◆ TASK DETAILS:
Your answer should be the lines below from the one with "Select the first" to the one with "Screen dimensions: 630x324", both included, given again exactly and with nothing added.

◆ DATA RECORDS:
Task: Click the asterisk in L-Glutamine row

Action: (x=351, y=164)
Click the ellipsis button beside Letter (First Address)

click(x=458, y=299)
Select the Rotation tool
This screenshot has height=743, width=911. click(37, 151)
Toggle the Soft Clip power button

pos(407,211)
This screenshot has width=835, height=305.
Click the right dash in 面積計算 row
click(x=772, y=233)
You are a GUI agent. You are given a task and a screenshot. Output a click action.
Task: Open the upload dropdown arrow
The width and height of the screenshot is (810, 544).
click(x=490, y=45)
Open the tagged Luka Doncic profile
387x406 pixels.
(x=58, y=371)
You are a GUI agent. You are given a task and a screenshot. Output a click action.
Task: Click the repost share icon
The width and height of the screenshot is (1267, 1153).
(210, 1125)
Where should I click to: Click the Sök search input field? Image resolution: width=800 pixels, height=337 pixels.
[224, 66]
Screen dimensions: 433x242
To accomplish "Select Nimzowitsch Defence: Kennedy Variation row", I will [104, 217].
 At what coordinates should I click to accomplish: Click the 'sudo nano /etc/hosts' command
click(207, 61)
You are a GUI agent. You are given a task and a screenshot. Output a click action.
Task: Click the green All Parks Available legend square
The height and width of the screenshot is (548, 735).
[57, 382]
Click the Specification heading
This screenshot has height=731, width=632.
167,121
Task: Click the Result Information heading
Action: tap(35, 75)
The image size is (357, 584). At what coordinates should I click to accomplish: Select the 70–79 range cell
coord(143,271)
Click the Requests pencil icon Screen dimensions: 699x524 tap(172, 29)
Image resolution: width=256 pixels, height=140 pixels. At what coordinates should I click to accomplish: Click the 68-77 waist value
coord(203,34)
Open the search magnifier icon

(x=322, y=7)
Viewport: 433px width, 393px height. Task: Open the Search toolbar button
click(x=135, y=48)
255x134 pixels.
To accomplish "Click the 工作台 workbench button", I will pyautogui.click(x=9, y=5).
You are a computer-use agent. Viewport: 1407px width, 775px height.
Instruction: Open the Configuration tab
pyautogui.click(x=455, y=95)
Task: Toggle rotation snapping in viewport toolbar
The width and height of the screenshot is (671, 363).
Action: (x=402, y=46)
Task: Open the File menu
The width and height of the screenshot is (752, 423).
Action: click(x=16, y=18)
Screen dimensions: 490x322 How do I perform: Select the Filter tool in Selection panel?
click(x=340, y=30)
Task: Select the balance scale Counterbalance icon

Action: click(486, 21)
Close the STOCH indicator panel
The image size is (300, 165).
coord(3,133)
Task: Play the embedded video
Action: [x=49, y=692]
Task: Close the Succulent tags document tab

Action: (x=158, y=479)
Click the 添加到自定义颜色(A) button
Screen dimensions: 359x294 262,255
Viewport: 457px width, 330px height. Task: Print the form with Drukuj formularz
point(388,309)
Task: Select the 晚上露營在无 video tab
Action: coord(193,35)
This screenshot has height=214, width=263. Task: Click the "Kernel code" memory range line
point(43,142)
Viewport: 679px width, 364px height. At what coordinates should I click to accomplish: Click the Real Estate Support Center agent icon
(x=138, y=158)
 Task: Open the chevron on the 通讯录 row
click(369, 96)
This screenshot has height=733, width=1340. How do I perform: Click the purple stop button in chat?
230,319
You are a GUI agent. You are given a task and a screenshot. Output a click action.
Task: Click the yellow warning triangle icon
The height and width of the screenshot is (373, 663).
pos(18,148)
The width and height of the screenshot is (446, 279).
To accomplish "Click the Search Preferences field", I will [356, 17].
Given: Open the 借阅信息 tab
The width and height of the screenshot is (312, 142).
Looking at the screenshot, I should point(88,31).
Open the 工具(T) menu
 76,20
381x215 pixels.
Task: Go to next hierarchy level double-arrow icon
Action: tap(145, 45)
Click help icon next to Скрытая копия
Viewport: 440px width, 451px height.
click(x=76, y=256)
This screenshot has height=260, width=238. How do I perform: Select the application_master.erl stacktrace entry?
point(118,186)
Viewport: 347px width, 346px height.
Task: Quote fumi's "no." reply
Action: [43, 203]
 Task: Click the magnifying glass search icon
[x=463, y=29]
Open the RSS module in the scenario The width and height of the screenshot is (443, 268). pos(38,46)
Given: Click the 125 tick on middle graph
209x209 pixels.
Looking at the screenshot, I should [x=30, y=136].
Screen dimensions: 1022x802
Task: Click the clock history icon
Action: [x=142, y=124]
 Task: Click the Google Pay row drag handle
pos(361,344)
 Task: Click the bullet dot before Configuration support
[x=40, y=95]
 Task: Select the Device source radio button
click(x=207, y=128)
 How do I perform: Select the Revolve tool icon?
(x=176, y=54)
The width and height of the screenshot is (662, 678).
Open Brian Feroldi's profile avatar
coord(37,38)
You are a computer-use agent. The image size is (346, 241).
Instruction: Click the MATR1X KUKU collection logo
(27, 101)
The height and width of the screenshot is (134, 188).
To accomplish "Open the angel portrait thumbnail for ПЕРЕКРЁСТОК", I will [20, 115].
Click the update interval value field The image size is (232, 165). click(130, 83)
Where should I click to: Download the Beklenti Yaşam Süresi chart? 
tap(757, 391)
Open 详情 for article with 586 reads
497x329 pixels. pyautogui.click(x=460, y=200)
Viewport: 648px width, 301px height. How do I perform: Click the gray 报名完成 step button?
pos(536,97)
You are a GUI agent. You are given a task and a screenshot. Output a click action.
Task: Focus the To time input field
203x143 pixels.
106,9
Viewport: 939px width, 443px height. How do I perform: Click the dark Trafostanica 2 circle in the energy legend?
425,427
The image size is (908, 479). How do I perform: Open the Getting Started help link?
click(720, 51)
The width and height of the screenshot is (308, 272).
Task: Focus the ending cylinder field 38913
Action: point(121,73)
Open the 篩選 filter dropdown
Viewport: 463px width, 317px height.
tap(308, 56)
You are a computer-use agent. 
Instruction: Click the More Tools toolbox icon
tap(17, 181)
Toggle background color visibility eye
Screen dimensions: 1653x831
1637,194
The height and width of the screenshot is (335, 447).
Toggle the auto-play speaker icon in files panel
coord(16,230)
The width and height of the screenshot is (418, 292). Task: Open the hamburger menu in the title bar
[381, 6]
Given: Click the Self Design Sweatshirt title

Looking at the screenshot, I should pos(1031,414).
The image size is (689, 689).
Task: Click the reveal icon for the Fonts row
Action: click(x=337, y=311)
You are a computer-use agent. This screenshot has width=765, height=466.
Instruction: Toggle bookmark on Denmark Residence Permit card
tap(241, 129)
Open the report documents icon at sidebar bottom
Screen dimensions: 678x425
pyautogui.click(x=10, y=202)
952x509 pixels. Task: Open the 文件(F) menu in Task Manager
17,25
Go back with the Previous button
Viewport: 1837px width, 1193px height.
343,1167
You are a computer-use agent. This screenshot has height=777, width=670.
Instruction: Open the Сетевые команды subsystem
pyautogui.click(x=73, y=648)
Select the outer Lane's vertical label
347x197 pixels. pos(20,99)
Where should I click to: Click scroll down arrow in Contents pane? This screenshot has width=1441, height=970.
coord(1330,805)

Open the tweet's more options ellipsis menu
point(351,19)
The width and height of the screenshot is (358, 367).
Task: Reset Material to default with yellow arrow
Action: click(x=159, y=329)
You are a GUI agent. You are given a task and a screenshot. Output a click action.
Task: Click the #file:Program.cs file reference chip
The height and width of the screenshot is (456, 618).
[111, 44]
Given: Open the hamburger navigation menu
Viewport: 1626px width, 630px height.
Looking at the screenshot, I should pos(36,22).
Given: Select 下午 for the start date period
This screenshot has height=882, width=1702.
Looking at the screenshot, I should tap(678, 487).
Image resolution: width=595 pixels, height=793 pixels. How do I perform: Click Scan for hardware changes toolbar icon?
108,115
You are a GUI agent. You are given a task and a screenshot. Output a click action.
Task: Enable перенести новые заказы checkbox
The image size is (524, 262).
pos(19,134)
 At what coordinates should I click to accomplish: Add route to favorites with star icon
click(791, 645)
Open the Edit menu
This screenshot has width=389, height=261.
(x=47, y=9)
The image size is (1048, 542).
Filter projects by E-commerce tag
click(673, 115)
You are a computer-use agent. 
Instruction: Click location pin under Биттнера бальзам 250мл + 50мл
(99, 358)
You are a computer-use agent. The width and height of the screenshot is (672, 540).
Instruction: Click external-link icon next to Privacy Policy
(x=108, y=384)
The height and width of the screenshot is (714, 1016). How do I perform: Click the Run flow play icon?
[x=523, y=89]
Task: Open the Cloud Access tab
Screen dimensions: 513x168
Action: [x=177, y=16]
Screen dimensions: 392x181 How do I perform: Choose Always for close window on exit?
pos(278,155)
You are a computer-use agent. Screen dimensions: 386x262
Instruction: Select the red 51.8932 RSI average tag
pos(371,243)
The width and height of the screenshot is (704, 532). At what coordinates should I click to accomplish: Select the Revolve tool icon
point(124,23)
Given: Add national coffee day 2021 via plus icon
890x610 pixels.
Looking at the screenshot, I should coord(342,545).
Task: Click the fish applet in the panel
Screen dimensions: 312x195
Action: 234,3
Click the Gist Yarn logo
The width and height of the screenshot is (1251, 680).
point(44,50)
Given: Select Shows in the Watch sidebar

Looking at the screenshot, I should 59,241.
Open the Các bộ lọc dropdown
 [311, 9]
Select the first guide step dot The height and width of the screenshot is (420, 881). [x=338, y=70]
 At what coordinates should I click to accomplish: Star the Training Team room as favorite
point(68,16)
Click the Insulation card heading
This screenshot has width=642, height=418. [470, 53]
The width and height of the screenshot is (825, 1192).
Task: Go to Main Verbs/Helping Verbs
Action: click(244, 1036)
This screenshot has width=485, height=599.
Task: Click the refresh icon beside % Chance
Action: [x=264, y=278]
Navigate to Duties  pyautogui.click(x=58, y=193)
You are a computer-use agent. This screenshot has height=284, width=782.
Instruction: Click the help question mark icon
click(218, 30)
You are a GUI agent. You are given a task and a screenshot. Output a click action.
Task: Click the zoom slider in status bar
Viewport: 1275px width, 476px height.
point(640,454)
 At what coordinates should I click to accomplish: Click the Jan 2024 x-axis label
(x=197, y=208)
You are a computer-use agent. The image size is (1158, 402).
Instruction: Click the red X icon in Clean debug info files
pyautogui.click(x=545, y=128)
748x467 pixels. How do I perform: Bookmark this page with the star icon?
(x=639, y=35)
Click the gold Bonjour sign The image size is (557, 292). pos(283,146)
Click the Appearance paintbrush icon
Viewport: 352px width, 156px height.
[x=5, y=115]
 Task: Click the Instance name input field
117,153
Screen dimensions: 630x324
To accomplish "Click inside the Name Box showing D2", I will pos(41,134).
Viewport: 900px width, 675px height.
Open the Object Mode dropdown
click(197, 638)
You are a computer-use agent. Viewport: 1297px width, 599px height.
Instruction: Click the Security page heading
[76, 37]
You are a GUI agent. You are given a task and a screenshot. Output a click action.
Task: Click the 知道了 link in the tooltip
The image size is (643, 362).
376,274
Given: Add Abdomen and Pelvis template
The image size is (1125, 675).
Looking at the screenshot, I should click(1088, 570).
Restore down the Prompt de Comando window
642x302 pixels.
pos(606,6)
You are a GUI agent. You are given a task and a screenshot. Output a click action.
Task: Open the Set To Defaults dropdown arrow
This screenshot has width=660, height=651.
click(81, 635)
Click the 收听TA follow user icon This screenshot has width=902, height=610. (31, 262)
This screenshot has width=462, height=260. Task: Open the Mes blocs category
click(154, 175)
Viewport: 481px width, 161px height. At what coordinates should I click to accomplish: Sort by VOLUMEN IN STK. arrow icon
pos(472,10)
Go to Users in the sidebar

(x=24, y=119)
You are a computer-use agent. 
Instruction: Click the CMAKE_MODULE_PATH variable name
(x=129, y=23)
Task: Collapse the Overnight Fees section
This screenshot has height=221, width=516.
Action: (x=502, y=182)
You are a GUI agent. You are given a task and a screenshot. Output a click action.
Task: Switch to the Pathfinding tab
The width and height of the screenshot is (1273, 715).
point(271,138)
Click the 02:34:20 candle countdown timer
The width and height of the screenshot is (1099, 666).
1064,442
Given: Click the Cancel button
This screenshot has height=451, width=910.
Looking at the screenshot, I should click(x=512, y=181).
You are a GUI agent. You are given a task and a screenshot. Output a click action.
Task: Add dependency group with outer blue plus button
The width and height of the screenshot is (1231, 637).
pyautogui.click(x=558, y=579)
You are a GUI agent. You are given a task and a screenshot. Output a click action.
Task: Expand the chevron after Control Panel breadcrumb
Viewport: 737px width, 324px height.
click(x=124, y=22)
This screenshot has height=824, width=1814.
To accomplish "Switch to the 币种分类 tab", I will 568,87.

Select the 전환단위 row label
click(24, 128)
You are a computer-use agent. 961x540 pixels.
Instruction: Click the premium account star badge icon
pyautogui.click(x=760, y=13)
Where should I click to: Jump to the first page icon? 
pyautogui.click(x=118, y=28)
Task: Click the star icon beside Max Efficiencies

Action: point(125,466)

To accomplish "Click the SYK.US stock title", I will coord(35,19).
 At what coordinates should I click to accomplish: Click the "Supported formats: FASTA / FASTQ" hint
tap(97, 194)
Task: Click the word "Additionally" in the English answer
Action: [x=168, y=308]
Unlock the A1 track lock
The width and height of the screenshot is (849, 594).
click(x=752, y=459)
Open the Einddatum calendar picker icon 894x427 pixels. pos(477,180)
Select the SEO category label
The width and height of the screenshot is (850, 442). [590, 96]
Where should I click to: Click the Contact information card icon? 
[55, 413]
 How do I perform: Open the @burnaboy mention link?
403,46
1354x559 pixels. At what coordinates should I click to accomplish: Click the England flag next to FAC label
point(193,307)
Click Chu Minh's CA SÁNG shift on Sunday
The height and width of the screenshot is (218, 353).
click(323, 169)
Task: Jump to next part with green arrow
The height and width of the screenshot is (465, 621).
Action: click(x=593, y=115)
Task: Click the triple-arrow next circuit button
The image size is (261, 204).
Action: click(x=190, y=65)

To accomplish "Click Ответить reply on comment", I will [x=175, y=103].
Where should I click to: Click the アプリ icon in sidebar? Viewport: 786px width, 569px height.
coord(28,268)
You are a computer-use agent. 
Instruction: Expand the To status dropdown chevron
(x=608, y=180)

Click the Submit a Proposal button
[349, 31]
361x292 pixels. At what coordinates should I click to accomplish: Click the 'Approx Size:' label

◆ REPLY:
Select the first guide step dot The height and width of the screenshot is (420, 881). [x=338, y=70]
 At what coordinates should I click to accomplish: Star the Training Team room as favorite
point(68,16)
Click the Insulation card heading
This screenshot has width=642, height=418. [470, 53]
The width and height of the screenshot is (825, 1192).
Task: Go to Main Verbs/Helping Verbs
Action: click(244, 1036)
This screenshot has width=485, height=599.
Task: Click the refresh icon beside % Chance
Action: [x=264, y=278]
Navigate to Duties  pyautogui.click(x=58, y=193)
You are a computer-use agent. This screenshot has height=284, width=782.
Instruction: Click the help question mark icon
click(218, 30)
You are a GUI agent. You are given a task and a screenshot. Output a click action.
Task: Click the zoom slider in status bar
Viewport: 1275px width, 476px height.
point(640,454)
 At what coordinates should I click to accomplish: Click the Jan 2024 x-axis label
(x=197, y=208)
You are a computer-use agent. The image size is (1158, 402).
Instruction: Click the red X icon in Clean debug info files
pyautogui.click(x=545, y=128)
748x467 pixels. How do I perform: Bookmark this page with the star icon?
(x=639, y=35)
Click the gold Bonjour sign The image size is (557, 292). pos(283,146)
Click the Appearance paintbrush icon
Viewport: 352px width, 156px height.
[x=5, y=115]
 Task: Click the Instance name input field
117,153
Screen dimensions: 630x324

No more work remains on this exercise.